New York City Lawyers Handling Noncompete Agreements
Last updated on May 11, 2026
A noncompete agreement, also known as a covenant not to compete or noncompete clause, is designed to protect a business from having a departing employee become a competitive threat and use knowledge of the business’s trade secrets against it.
At R3M Law, LLP in New York City, our lawyers are skilled at recognizing when noncompete agreements should be part of an employment contract. We draft contracts that are designed to protect our clients, including noncompetition agreements that cover an effective geographic range and time span. We are also available to review and negotiate contracts on behalf of businesses and potential employees.
Violations Of Noncompete Agreements
Our work involves breaches of noncompete agreements. Our New York City attorneys counsel businesses on the steps to take when a former employee has started a competing business or joined a competitor in violation of a noncompete clause. We recognize how much of a threat a former employee can pose. We are positioned to move quickly in order to get temporary injunctions or other forms of relief to stay the competition while the case progresses.
While we are trial lawyers, we are also committed to following the most appropriate path for the case at hand. Frequently, matters can be resolved quickly through negotiation. However, if that is not possible, we are certainly prepared to go to court to enforce noncompetition agreements.
Are Noncompete Agreements Enforceable In New York?
Noncompete agreements are only enforceable in New York when they meet narrow judicial standards that balance employer protection with employee mobility. New York judges typically examine several defined factors when assessing enforceability, including:
- Legitimate business interest: The employer must demonstrate that the restriction protects trade secrets, confidential business information, or client relationships developed through the employer’s investment.
- Reasonableness of duration: The time period must be no longer than required to safeguard the employer’s interest, and courts closely scrutinize restrictions that extend beyond one year.
- Reasonableness of geographic scope: The restricted area must align with the regions where the employer actually operates or where the employee had meaningful influence.
- Reasonableness of restricted activities: The agreement must narrowly define the prohibited conduct and cannot bar the employee from working in unrelated roles or industries.
- Whether it imposes undue hardship on the employee: Courts consider whether the noncompete prevents the employee from earning a living in their established field.
- Public interest considerations: Judges evaluate whether enforcement would negatively affect the public, such as by limiting access to specialized services or reducing competition in a critical sector.
Courts review these considerations collectively, and failure to satisfy any one factor may render the restriction unenforceable.
What Is The “Unique Or Extraordinary” Services Exception In New York?

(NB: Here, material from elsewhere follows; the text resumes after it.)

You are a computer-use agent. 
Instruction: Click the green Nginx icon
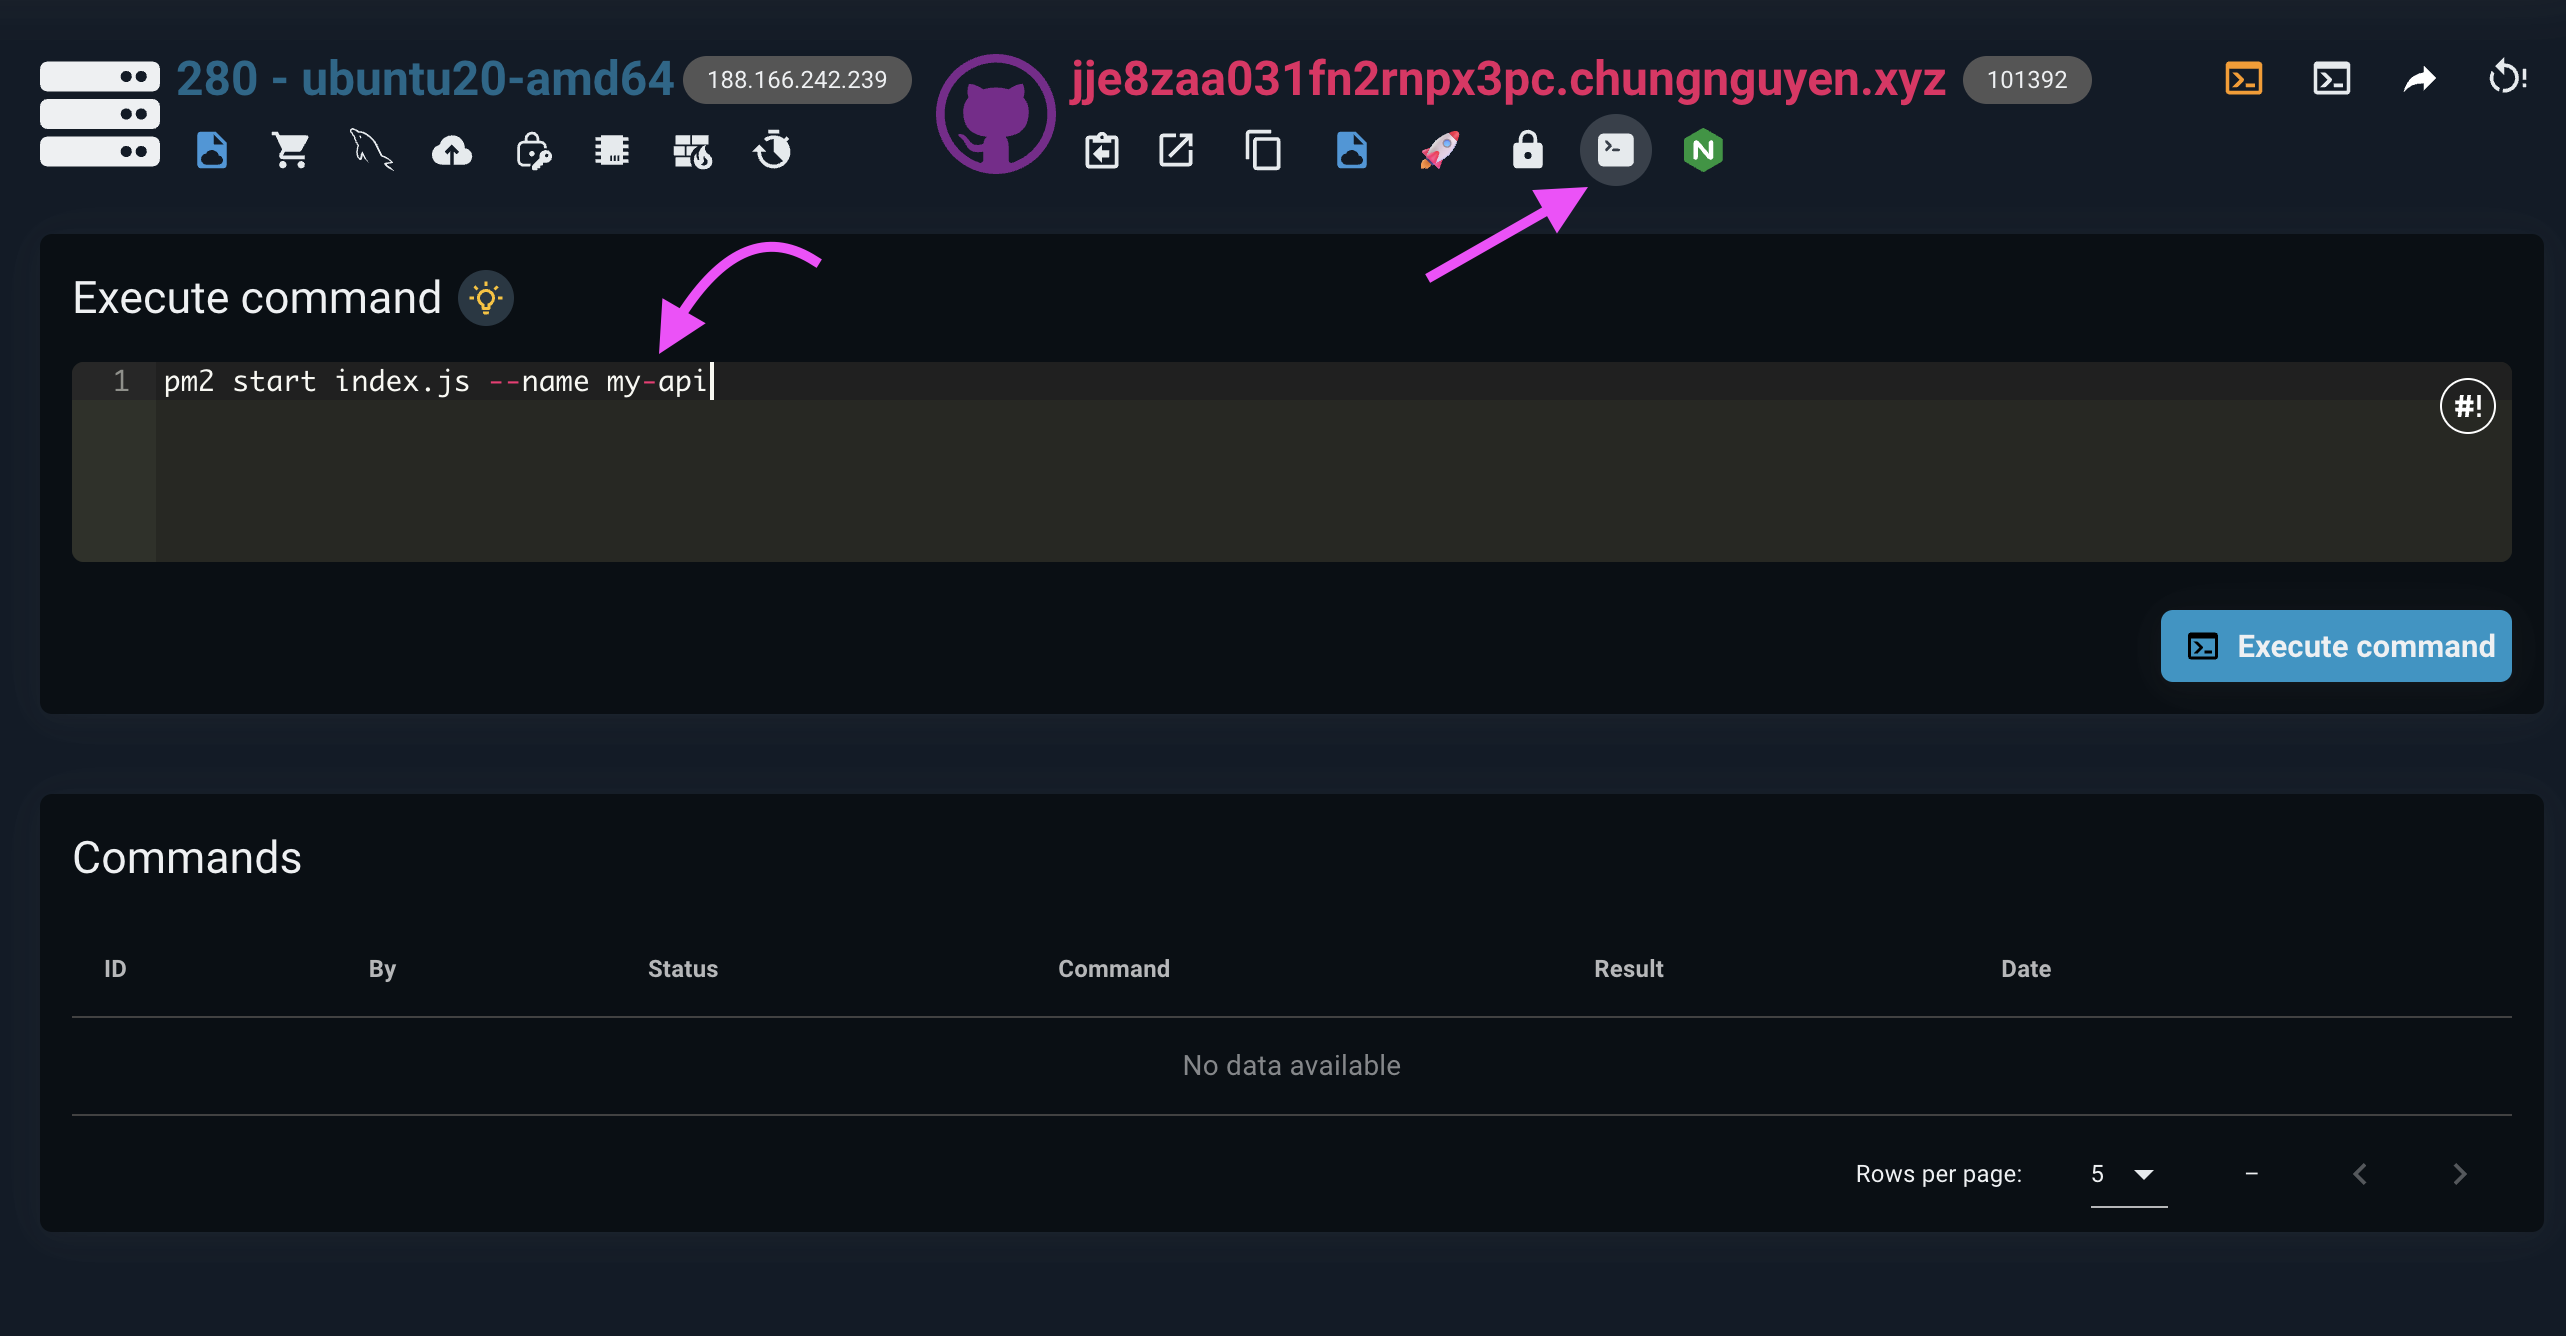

Noncompete agreements may be enforced more readily when an employee provides unique or extraordinary services. This applies when their skills or specialized knowledge make them difficult to replace and give them the ability to cause immediate competitive harm if they join a rival.
Executives who shape corporate strategy, specialized scientists who develop proprietary research and high‑level creative directors whose work defines a brand’s identity are common examples. Courts view these roles as involving rare expertise or influence that cannot be easily replicated within the market. When an employee falls into this category, judges are more willing to uphold a noncompete that is otherwise reasonable in scope and duration.
This exception is applied narrowly, and employers must show that the employee’s contributions are genuinely exceptional rather than simply valuable.
What Is The “Blue Pencil” Doctrine In New York?
New York courts have discretion to modify overbroad noncompete agreements under the blue pencil doctrine. When a restriction is broader than necessary, judges may decline to enforce it or rewrite the provision to reflect terms that are more reasonable and consistent with public policy.
Courts in New York City may revise agreements rather than discarding them entirely, particularly when the employer acted in good faith and the original restriction was not intentionally oppressive. However, if the agreement is excessively broad or appears designed to intimidate employees, a judge may refuse enforcement altogether.